──────── Material provided

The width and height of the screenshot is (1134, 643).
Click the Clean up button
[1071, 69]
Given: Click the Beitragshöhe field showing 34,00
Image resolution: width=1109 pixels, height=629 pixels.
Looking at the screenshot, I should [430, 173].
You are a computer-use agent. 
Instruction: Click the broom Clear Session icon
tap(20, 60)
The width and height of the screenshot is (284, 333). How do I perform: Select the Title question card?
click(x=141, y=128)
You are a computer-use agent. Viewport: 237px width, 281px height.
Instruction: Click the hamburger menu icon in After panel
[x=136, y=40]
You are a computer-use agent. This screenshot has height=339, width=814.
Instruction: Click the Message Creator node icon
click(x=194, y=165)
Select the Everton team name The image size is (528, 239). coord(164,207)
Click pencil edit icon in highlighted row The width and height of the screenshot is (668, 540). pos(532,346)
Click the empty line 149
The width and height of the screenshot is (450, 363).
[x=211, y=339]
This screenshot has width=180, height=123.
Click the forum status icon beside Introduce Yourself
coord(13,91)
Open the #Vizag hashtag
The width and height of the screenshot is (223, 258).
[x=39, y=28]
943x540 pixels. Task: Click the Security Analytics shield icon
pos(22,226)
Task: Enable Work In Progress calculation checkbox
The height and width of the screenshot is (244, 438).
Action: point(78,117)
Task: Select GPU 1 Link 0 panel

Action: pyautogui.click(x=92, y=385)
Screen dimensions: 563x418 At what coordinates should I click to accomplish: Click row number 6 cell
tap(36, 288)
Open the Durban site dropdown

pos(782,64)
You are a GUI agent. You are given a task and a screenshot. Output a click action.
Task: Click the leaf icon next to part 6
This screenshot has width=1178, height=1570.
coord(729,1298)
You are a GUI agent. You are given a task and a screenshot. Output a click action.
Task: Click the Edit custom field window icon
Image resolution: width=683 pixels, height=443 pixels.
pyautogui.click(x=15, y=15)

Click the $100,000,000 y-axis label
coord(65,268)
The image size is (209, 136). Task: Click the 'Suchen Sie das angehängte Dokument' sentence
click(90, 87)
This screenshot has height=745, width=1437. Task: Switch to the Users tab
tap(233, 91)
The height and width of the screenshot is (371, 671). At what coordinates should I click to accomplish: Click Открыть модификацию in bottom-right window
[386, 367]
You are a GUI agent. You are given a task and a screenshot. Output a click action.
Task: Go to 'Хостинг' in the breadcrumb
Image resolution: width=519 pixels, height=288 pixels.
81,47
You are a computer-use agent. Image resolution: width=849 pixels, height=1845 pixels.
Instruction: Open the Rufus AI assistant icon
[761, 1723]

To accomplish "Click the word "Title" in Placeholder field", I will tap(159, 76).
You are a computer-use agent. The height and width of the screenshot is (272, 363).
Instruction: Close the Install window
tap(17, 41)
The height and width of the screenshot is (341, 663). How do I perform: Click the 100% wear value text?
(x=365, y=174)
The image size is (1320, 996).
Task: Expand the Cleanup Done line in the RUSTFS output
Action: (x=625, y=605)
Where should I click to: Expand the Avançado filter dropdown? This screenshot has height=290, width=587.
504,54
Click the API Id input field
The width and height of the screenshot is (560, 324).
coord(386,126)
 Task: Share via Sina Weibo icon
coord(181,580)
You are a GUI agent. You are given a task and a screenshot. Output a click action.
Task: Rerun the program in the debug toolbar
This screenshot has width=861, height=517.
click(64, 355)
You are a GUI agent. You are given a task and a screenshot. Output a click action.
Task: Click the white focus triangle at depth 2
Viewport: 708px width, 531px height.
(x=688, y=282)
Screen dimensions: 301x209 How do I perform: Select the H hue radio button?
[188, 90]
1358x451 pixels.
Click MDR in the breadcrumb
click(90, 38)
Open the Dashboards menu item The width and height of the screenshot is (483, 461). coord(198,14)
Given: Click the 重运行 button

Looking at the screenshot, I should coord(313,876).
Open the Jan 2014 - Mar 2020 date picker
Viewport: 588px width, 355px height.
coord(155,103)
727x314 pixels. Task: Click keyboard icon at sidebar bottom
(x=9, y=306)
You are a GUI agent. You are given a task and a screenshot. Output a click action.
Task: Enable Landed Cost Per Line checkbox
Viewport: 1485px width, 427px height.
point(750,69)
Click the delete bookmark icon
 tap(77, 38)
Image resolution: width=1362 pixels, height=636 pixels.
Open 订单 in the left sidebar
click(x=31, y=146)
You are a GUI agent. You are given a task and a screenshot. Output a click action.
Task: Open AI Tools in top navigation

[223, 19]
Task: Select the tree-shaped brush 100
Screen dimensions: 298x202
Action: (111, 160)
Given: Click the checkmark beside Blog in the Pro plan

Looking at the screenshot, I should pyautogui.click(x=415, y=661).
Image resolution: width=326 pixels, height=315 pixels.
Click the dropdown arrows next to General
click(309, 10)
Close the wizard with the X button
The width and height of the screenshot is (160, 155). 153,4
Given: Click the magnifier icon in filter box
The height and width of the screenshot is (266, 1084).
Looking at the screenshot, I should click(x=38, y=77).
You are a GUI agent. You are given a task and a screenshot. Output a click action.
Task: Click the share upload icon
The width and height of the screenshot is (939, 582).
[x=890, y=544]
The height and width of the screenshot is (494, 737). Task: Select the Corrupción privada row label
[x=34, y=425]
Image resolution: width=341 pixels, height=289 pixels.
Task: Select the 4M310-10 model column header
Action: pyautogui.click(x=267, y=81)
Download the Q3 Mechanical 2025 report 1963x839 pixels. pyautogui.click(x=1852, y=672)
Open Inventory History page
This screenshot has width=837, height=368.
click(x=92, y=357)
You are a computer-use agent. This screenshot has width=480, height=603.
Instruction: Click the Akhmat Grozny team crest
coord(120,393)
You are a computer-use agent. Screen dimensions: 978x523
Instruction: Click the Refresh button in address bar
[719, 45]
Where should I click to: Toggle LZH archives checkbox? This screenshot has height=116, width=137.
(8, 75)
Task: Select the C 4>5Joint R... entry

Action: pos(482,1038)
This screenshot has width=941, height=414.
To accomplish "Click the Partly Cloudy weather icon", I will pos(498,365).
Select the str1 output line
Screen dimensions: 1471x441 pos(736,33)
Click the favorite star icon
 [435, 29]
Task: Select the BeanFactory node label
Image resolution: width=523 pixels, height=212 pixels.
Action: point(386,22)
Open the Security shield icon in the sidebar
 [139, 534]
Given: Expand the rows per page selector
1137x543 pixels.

────────────────

**Brief:**
Go to the line with "The width and height of the screenshot is (284, 333)." in the entries above and repeat every line from there through the line with "Select the Everton", exactly and with no other text.

**Reply to the task:**
The width and height of the screenshot is (284, 333). How do I perform: Select the Title question card?
click(x=141, y=128)
You are a computer-use agent. Viewport: 237px width, 281px height.
Instruction: Click the hamburger menu icon in After panel
[x=136, y=40]
You are a computer-use agent. This screenshot has height=339, width=814.
Instruction: Click the Message Creator node icon
click(x=194, y=165)
Select the Everton team name The image size is (528, 239). coord(164,207)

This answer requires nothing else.